[Data Boundary: Start]

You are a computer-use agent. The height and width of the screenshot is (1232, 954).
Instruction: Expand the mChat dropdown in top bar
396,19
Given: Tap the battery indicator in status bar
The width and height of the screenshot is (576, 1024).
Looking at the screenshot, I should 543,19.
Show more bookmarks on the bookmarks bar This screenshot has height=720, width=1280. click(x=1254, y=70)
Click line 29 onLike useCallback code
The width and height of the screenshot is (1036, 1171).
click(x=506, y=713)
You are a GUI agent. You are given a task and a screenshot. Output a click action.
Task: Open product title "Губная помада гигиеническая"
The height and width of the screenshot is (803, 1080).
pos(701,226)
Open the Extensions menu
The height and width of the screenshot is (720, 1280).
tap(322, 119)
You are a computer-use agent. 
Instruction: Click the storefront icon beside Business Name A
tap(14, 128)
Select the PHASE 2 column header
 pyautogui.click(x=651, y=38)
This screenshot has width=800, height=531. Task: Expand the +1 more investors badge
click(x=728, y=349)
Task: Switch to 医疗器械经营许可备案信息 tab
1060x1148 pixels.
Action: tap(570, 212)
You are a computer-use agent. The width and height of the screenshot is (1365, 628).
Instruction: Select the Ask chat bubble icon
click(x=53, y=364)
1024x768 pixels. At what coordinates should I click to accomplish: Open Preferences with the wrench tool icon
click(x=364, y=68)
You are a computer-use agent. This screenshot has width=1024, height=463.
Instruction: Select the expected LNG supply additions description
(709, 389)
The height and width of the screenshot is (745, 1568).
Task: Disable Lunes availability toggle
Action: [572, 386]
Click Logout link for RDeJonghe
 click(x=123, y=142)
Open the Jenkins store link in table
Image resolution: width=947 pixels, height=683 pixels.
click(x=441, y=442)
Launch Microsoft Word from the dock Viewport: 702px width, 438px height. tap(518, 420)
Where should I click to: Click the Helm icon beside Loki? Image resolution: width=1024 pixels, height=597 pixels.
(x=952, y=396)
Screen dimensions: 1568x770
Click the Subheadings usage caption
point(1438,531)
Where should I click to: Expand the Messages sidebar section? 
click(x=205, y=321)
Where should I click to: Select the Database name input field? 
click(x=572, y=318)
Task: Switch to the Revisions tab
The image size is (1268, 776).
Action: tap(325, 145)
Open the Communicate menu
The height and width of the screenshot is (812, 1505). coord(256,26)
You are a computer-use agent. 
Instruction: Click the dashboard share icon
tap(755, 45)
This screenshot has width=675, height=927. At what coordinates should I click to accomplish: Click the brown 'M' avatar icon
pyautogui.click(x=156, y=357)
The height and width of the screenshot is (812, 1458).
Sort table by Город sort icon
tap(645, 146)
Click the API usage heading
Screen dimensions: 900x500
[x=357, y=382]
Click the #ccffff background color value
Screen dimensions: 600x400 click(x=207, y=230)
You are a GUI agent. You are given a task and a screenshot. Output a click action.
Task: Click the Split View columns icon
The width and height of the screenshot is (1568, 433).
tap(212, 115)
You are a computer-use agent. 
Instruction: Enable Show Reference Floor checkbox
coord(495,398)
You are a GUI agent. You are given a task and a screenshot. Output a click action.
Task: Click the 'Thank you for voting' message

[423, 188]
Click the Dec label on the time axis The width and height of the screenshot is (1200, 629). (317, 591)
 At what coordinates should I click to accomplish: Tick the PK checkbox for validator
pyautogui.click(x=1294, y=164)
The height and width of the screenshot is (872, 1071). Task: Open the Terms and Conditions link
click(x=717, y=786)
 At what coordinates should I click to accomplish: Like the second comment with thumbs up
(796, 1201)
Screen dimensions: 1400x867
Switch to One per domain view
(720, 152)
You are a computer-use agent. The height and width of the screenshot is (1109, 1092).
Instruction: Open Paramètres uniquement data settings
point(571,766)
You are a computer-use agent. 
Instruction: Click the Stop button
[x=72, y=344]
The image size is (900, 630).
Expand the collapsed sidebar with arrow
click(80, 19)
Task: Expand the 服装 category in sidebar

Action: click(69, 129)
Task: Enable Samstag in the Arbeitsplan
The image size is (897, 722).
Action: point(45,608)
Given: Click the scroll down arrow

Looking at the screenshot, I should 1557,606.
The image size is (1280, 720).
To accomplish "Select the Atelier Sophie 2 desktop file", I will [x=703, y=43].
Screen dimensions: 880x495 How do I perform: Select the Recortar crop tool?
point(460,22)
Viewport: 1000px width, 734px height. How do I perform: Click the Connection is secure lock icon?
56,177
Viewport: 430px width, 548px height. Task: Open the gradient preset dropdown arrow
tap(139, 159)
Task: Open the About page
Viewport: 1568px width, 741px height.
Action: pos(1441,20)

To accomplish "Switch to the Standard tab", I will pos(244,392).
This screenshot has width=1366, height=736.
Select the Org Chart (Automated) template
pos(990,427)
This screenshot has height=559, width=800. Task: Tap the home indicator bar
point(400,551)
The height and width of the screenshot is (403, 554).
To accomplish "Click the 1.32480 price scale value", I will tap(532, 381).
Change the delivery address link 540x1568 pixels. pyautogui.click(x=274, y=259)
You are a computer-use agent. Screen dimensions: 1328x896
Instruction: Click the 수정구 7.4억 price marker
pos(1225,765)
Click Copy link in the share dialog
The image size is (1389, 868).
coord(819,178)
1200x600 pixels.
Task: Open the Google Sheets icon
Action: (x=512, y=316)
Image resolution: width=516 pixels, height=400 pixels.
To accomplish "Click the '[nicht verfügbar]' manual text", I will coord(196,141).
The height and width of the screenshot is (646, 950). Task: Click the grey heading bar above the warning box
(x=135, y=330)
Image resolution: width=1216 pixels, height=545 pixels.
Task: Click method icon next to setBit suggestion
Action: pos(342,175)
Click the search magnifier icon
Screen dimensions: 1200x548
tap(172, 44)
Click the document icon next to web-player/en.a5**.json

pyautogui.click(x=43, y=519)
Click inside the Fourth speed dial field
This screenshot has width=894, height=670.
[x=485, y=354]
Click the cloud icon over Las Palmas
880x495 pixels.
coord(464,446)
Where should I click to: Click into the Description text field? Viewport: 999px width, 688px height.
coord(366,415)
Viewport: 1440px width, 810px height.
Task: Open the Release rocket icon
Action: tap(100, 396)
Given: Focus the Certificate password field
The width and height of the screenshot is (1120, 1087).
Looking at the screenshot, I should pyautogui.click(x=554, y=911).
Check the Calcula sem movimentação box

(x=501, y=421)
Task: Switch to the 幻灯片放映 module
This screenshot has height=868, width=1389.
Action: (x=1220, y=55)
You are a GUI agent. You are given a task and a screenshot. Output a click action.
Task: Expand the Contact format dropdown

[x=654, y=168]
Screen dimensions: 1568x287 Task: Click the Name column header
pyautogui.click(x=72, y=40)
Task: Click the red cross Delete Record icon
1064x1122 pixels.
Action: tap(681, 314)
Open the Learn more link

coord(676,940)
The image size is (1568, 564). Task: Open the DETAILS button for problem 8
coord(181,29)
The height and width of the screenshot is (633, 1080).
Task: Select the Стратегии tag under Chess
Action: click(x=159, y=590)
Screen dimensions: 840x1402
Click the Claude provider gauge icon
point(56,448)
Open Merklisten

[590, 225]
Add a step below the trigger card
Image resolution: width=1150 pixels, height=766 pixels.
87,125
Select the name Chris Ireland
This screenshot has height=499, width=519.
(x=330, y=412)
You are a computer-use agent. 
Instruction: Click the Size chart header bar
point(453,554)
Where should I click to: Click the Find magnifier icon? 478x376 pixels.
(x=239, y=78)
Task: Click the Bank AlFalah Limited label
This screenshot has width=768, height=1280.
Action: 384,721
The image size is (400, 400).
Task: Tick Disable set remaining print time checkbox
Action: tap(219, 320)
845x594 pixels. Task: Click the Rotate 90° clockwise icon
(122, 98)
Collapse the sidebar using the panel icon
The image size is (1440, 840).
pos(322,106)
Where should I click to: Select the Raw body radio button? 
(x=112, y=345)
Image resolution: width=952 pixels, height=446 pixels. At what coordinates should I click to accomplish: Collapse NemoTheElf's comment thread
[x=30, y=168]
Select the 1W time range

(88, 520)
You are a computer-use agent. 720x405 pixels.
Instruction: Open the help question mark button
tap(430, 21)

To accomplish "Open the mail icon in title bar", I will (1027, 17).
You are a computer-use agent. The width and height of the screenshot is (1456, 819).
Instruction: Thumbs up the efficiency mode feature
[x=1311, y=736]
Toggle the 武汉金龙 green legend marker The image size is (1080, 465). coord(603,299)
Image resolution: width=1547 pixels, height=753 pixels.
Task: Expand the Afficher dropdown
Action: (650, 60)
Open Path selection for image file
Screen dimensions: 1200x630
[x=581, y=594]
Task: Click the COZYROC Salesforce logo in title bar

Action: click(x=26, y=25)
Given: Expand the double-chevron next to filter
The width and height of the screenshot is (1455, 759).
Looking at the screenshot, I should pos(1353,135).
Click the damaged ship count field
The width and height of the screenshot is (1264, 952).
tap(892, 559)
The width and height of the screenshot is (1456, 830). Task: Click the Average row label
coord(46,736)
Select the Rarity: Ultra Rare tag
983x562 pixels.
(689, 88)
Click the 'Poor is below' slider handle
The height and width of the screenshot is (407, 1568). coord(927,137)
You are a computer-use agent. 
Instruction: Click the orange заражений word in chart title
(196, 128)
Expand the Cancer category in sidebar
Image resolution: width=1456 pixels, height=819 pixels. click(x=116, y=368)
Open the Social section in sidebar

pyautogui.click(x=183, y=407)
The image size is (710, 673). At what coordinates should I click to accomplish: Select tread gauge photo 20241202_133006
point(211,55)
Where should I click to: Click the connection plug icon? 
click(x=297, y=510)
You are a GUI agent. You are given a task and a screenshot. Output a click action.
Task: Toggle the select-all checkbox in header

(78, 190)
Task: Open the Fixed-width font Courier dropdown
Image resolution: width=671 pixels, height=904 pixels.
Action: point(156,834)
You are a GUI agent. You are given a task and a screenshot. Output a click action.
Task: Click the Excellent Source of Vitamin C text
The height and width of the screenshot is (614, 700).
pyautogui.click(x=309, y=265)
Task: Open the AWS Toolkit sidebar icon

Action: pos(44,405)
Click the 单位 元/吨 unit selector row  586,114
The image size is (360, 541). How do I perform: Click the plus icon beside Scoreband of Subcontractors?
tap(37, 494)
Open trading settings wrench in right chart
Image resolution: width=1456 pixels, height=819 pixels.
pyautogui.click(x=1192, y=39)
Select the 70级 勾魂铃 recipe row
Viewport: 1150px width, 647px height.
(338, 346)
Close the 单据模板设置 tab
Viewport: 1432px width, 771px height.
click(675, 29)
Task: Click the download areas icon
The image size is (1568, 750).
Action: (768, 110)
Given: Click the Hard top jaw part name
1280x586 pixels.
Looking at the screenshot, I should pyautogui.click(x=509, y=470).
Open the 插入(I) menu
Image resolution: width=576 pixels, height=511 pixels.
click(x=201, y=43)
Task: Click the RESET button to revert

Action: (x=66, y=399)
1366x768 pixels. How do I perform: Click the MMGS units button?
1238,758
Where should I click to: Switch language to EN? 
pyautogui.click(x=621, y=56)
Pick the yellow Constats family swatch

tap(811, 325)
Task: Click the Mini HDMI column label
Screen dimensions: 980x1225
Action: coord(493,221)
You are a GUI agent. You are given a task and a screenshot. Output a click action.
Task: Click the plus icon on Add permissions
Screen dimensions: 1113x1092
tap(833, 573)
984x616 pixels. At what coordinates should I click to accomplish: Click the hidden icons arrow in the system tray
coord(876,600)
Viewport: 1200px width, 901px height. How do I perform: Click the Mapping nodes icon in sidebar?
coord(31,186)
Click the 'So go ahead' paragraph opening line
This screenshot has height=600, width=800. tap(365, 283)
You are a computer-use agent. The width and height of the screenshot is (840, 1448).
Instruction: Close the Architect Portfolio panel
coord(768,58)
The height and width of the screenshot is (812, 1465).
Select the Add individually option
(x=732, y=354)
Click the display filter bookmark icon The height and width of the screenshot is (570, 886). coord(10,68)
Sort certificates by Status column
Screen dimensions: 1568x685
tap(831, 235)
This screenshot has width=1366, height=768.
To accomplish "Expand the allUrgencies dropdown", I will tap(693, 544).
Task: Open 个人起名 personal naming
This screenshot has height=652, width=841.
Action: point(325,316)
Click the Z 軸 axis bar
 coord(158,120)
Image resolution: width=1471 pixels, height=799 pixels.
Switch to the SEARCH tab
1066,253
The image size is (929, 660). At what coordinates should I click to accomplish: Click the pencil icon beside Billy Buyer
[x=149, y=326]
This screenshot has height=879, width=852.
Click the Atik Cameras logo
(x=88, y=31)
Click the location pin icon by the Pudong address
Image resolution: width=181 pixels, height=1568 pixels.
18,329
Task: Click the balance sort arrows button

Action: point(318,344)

[Data Boundary: End]

*Activity*. Please copy out every line of the preceding listing that carries "filter".

*Worked solution*.
Given: Expand the double-chevron next to filter
Click the display filter bookmark icon The height and width of the screenshot is (570, 886). coord(10,68)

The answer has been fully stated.